I wondered if the congressional approval numbers were much different before the last election. We can  recall articles like this one from prior to the 2012 election .  This indicates an uptick, though not much more than a tick, in the approval numbers.  What about this: I think we all hate the other guy’s congressman and wonder why he is elected. We elect or re-elect our own favorite and everyone else hates him, as in does not approve. Maybe after a few months we hate him, too. Then we have our little district-wide revolutions and are still dissatisfied.  The folks we elect lack statesmanship or something. This must happen in every election. I suppose it might go back to the problem of the deep divisions in our nation that others have discussed. There is little ground for compromise on many issues facing the nation. Our factions hate compromise.  “They are all bums!” is what we say when they compromise and when they do not compromise.
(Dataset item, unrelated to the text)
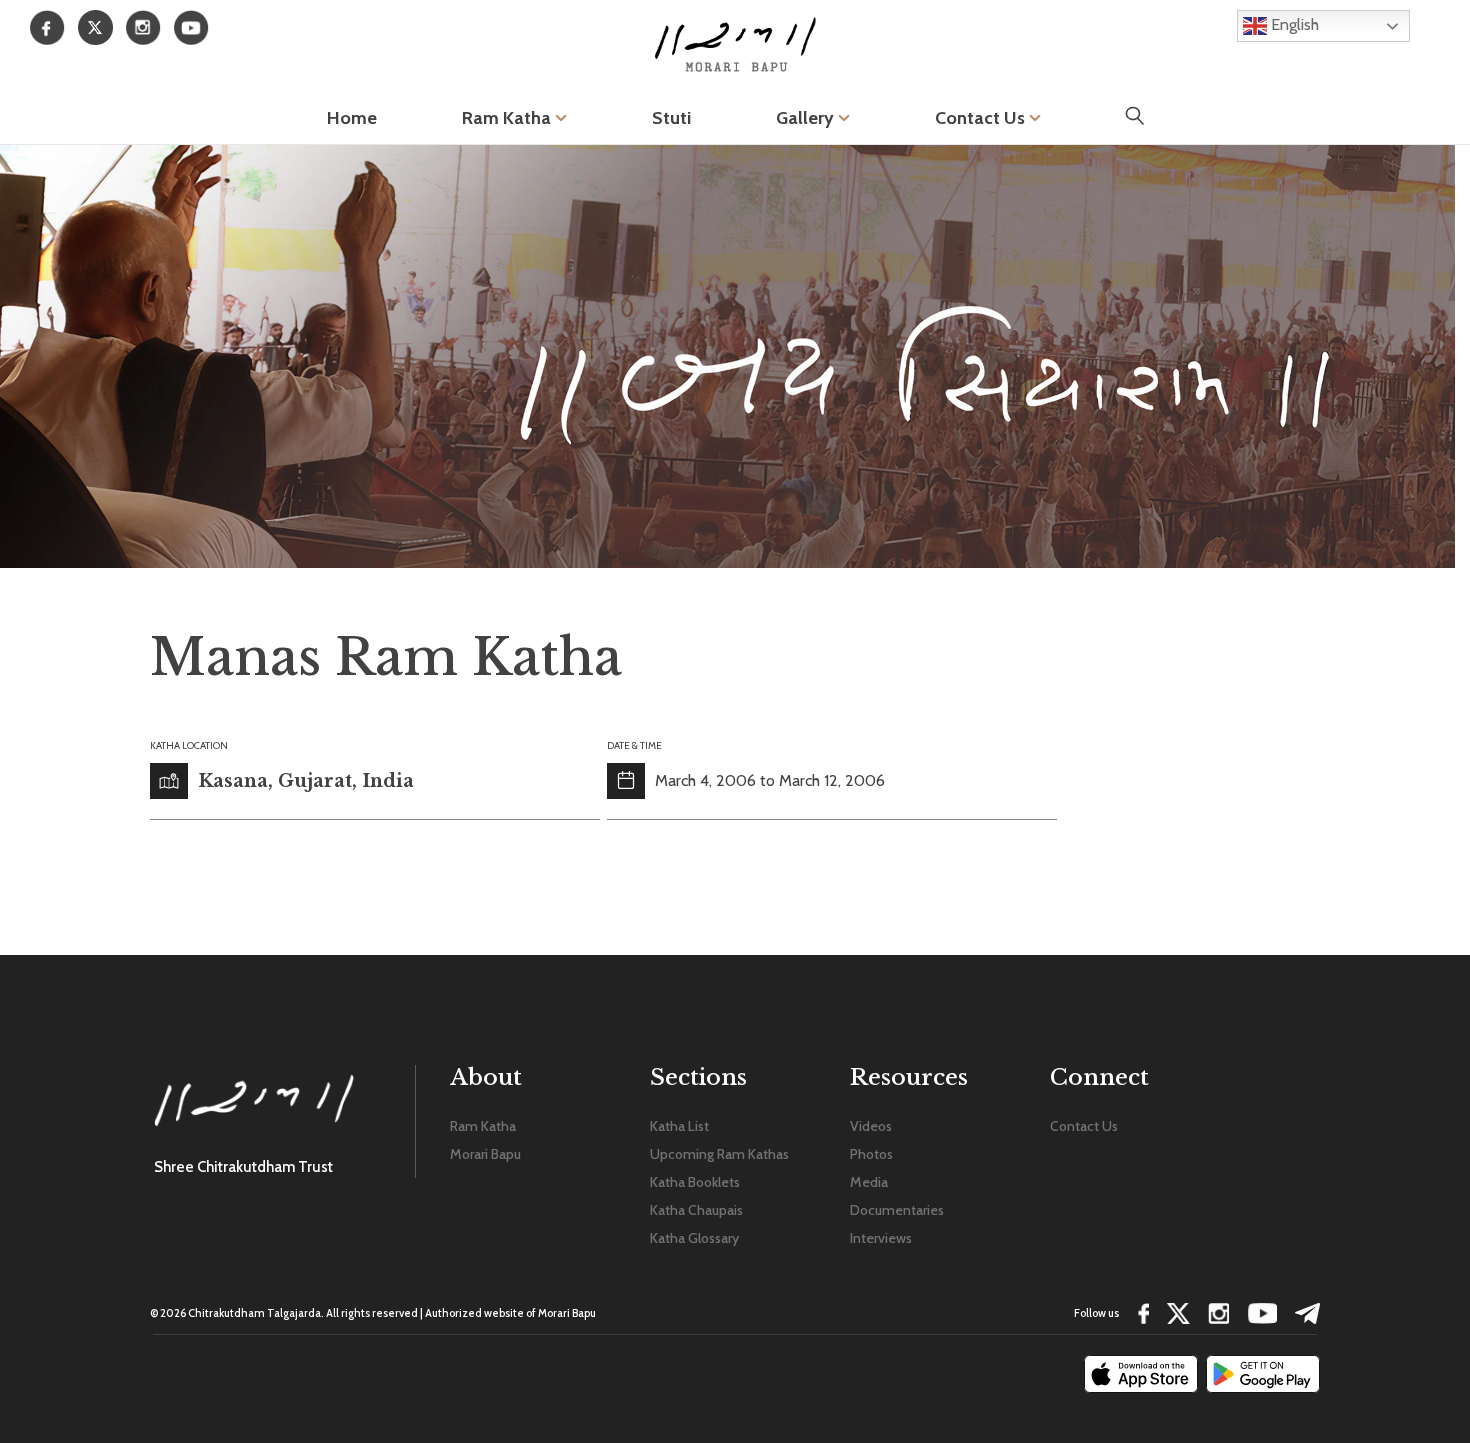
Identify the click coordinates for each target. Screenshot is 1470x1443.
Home (352, 118)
Compromise is always part of the American deal, because we have a lot of different Americans in the republic and they want different things from government. We say we hate our current politics or that the current mess is because of politics.  “They are just playing politics!” is beginning to sound absurd.  Which came first, the game or the people? Speaking of politics in that way sounds like we are complaining of some act that the people elected or appointed in government could avoid engaging in.  The congressional representatives we disapprove of cannot get away from the people, partly because they are the people, which is true beyond the question of elections.

So, “[t]he folks we elect lack statesmanship or something” is because they are disappointingly and disagreeably like us.  There is fatalism in that and I think it is funny.   This amounts to an American self-loathing and if we were still a Christian nation, we would have to forgive one another and just get on with things.  Of course, when we were or thought we were a Christian nation, we could still be at each others’ throats.   That’s cause to hope we will muddle through the current mess, isn’t it?